Pontifical University of the Holy Cross, Rome, March 21, 2024
Speaker: Lucas Buch (Universidad de Navarra)
On the occasion of the seminar held on March 21, 2024, Professor Lucas Buch of the University of Navarra shared some interesting reflections on the relationship between avant-garde art and the theology of the icon. Bearing in mind Heidegger’s criticism of ontotheology, the deconstructive spoliation of contemporary art was compared with the epiphanic and sensitive art of icons. Certain contemporary art does not like material reality and for this reason tries to destroy it: in this perspective it is therefore very distant from the so-called “access to sophia“. Nonetheless, the demolition that accompanies the sense of nostalgia typical of some other forms of abstract art characterizes a search for a return to the essence, that establishes a significant contact between avant-garde art and the art of icons. For example, in the art of Kasimir Maleviĉ this contact is clearly perceptible. His “black square”, according to Carboni, is “the last icon”. Here the artist does not try to represent life but to provoke it. The black square represents an embryonic reality, it is the germ of every possibility.
Art has known various expressive moments. In Renaissance and then Baroque art, perceptive realism and sensualism petrified the observer, because in artistic expression the signifier ended up taking the place of the signified. The emptying and search for minimalism in contemporary art, as well as the evocation of the sacred, inaugurate a new role in the viewer’s way of posing in front of the work of art: to approach it a active, no longer passive, gaze is required. The emptiness achieved gives life to a new man: art reaches silence, thus being able to express the sacred. In artists like Fontana or Rothko, the mystique of emptying – or the encounter with full light – is profoundly distant from the acceptance of nothingness in Duchamp or from the mere provocation of his “Fountain”. Van der Rohe’s Farnsworth House seems to recall Guardini’s words in his “Letters from Lake Como”: here the nothingness, the almost-nothingness, recalls an apophatic attitude, in which emptying becomes a sacrament, a living expression of the sacred. Something similar happens in the art of icons too. In Renaissance art, perceptive realism and sensualism ended up making every representation self-referential: the signifier took the place of the signified (so Florenskij). In this phase the depiction produced religious themes but did not refer to a “beyond”. This perspective appears reversed both in a certain part of avant-garde art and in that of icons, where art is born from silence, and we are the vanishing point.
However, the icon has its own peculiarities. Since its inception it has been inextricably linked to the New Testament and the Incarnation, striving to avoid a relapse into idolatry. Not every iconographic representation is accepted by the nascent Church but only that faithful to the iconographic canon of the Gospel. The icon constitutes a point of arrival of a traumatic process which is also connected to the history of the Church Councils. What was at stake was not art but the true confession of the dogma of the Incarnation and of Christian anthropology.

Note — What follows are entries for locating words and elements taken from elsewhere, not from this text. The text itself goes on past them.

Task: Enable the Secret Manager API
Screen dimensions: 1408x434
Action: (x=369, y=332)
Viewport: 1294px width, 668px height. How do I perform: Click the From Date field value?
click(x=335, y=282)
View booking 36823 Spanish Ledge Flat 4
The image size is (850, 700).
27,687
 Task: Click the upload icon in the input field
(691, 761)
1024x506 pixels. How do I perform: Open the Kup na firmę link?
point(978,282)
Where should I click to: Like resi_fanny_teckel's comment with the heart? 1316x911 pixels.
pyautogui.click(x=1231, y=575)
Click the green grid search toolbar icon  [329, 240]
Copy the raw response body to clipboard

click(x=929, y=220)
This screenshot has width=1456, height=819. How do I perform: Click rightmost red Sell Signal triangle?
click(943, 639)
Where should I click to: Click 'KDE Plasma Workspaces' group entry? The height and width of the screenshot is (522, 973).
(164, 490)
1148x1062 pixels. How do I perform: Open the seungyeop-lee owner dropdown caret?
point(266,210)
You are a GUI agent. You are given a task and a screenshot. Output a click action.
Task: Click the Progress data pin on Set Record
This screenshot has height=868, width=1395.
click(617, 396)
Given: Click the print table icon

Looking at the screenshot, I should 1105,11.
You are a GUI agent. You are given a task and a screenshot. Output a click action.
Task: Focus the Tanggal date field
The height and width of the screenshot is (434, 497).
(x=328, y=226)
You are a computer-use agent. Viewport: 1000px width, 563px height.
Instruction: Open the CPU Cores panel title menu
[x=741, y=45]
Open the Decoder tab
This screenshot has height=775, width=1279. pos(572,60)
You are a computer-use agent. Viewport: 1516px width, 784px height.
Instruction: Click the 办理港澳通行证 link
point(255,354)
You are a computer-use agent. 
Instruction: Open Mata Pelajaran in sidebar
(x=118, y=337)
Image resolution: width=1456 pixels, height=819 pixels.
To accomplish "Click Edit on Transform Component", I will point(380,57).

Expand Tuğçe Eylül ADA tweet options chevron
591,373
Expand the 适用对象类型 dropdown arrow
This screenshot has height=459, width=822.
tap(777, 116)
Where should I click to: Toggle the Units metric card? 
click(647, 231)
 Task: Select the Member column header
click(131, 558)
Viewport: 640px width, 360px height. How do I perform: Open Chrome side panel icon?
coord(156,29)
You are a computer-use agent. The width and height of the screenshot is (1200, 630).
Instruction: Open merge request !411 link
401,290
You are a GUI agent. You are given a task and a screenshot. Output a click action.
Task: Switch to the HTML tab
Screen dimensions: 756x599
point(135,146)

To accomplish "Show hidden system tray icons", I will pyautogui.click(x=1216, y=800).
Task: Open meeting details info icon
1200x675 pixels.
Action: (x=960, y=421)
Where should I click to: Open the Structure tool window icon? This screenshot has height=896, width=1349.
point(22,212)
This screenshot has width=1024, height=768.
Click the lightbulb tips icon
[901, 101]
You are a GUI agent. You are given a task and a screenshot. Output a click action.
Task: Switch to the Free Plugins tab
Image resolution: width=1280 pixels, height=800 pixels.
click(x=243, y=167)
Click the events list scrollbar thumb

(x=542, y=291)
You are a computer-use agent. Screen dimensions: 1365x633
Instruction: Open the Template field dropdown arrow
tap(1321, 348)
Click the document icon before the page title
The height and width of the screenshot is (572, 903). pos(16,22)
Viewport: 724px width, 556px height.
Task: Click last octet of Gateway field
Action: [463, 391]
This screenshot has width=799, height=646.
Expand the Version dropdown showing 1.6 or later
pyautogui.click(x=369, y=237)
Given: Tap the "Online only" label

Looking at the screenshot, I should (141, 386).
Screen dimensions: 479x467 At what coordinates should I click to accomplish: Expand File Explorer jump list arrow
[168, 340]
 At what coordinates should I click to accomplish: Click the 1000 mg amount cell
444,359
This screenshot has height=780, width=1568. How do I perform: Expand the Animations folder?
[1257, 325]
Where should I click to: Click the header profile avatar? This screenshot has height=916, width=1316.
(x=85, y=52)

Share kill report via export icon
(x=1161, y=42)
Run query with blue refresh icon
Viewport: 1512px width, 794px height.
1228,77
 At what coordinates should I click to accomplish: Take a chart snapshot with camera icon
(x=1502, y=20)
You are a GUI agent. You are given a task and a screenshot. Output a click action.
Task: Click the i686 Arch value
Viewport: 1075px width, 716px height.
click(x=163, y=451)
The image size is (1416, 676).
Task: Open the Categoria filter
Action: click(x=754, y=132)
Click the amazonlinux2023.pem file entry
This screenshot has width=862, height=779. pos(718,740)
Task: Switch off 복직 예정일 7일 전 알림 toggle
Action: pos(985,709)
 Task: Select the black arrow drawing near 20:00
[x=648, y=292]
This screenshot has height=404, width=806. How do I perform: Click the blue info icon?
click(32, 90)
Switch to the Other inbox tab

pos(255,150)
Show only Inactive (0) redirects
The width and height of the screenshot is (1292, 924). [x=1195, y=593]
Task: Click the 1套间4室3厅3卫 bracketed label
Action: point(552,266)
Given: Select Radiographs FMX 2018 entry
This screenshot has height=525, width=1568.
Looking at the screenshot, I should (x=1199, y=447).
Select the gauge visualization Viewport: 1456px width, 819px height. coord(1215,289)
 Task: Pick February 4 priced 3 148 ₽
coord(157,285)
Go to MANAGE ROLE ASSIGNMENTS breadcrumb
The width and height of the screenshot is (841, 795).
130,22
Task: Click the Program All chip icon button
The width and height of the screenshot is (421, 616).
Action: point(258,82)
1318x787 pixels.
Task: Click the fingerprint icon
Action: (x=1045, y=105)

The icon makes an option for laconicism and simplicity: it wants to represent the person of Christ (what is visible), which is at the same time a place of the invisible (divinity united with humanity). For this reason, this art is necessarily symbolic, it puts us in contact with a reality that is salvation that is given. The spiritual in art puts us in contact with reality: by blocking hyperrealism, the invisible takes shape from the visible.